Getting a knife into the building was another story, so I didn’t even try that, and I’m pretty sure I used a plastic knife to prepare the salad. Either way, some how the night before the potluck I cut up the tomatoes and cheese into a glass container (which I bought just for the potluck) with a tight lid. Even though I knew that refrigerated tomatoes were blasphemy, I wasn’t going to store it on my windowsill and wouldn’t have time to prepare it the next day since I had to get up early to work at the cafe.
I brought the salad with me to work and popped it in the fridge there along with the salad dressing I’d made in a little plastic container, and from there brought it with me to the potluck. I got there early and remember being stressed out that everyone would be able to taste the refrigeration on the tomatoes, or taste the fact that I’d made it standing at my windowsill while watching some kids arguing outside.

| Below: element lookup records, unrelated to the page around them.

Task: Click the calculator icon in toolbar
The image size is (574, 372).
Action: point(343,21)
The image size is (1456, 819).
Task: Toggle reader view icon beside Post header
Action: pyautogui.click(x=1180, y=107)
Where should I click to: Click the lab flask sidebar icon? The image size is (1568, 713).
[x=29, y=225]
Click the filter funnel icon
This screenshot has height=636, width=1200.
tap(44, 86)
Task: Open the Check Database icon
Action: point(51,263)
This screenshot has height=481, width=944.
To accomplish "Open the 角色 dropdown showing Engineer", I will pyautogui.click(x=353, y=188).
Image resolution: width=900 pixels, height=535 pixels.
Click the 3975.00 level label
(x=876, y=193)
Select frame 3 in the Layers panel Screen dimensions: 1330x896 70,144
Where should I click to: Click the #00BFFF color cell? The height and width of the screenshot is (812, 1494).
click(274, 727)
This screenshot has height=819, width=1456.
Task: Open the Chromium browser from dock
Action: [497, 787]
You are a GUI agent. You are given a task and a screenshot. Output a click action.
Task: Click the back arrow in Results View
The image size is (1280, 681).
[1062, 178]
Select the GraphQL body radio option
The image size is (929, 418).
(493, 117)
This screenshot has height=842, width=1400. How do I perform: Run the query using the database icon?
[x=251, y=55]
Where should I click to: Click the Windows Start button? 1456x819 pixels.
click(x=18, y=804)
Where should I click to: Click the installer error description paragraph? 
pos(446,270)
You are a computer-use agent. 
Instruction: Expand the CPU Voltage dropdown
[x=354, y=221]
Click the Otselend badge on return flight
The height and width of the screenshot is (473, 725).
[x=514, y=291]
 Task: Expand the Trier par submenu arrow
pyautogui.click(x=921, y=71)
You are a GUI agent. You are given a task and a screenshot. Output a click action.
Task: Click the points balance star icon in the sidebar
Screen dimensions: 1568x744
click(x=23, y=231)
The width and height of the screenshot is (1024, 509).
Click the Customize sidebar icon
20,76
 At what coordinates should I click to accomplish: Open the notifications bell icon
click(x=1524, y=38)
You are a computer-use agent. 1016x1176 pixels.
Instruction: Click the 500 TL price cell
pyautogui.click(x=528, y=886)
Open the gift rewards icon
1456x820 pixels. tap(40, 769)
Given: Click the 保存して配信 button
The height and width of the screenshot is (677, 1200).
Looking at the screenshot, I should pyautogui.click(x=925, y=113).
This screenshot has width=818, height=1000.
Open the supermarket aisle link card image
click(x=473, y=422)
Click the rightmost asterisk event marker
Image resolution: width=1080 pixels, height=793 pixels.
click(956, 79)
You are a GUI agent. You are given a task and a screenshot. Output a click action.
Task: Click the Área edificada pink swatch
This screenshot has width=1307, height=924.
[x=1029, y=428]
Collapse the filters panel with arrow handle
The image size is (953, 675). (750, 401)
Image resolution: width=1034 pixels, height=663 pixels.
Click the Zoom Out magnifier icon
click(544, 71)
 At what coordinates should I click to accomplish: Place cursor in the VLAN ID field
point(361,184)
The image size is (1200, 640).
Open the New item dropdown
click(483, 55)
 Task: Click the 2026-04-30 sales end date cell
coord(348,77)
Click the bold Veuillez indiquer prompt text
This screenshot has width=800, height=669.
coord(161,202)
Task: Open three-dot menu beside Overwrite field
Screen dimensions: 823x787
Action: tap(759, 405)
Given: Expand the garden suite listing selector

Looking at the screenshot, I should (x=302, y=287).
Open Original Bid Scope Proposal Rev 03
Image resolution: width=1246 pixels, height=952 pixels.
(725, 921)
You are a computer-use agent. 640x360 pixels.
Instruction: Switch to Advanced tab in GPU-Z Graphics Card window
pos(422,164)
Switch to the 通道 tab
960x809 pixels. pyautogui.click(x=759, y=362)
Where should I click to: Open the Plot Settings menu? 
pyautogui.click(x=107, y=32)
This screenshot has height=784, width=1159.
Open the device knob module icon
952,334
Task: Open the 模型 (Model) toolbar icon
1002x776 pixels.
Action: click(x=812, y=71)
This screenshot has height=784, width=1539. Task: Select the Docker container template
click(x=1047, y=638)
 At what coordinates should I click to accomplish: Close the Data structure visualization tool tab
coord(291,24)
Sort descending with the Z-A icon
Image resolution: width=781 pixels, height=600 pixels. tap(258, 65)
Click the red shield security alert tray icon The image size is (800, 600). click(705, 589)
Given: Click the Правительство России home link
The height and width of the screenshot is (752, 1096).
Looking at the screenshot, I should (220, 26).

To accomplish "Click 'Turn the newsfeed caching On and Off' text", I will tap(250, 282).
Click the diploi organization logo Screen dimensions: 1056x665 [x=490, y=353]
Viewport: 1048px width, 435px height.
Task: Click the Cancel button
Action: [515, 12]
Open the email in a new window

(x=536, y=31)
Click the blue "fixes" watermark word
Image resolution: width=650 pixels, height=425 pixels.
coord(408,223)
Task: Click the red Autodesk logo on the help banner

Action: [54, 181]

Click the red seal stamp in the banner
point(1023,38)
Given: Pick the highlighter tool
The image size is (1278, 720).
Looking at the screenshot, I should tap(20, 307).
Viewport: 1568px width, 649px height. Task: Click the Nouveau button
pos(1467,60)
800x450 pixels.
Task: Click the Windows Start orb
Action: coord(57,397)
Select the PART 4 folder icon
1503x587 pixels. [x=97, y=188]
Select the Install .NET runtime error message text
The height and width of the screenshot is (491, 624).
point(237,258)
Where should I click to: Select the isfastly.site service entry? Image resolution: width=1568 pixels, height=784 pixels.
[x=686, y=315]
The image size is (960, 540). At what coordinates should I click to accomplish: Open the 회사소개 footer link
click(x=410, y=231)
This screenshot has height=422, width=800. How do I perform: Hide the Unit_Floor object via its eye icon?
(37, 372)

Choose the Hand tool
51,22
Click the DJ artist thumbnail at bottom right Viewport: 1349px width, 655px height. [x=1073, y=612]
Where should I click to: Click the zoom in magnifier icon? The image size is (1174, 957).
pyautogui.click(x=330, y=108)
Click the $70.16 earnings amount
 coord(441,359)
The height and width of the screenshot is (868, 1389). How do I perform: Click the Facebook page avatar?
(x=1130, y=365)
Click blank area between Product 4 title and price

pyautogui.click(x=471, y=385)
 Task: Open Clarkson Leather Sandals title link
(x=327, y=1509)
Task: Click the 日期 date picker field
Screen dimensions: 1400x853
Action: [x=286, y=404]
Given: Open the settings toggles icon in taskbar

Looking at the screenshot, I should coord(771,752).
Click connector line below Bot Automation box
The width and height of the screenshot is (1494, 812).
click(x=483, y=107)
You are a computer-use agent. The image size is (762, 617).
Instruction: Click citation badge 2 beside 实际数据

Would everyone be able to taste my poverty and circumstance?
After I found the address and put down my things the farm manager gave me a tour of the place and then handed me some purple and green basil and was like, “You wanna chop this up and add some to your salad?”
I smiled with a bit of relief and was like “Yeah!!”
This salad is a remake of that salad, with some juicy Corinto cucumbers added in. No kitchen required, use what you have and enjoy.
The Receipt - Cucumber and Tomato Salad
Ingredients
Salad:
2 medium Cucumbers
1 pint Cherry Tomatoes
8 ounces Mozzarella Cheese
Balsamic Vinaigrette:
1/2 cup Balsamic Vinegar
3 tbsp. Honey
1 tsp. Black Pepper, freshly ground
1-2 tsp. Salt
3/4 to 1 cup Olive Oil (or other vegetable oil)
Directions
Cut cucumbers in half lengthwise, then cut those into halves and then into medium sized cubes. Place into a large bowl.
Cut cherry tomatoes into halves and add to the bowl.
Dice the mozzarella into small cubes and add to the bowl.
In a medium bowl, or glass measuring cup, whisk together honey, balsamic vinegar, pepper, and salt. Then slowly whisk in the olive oil and combine until slightly thickened. Adjust seasoning as needed.
Pour dressing over salad and toss to combine.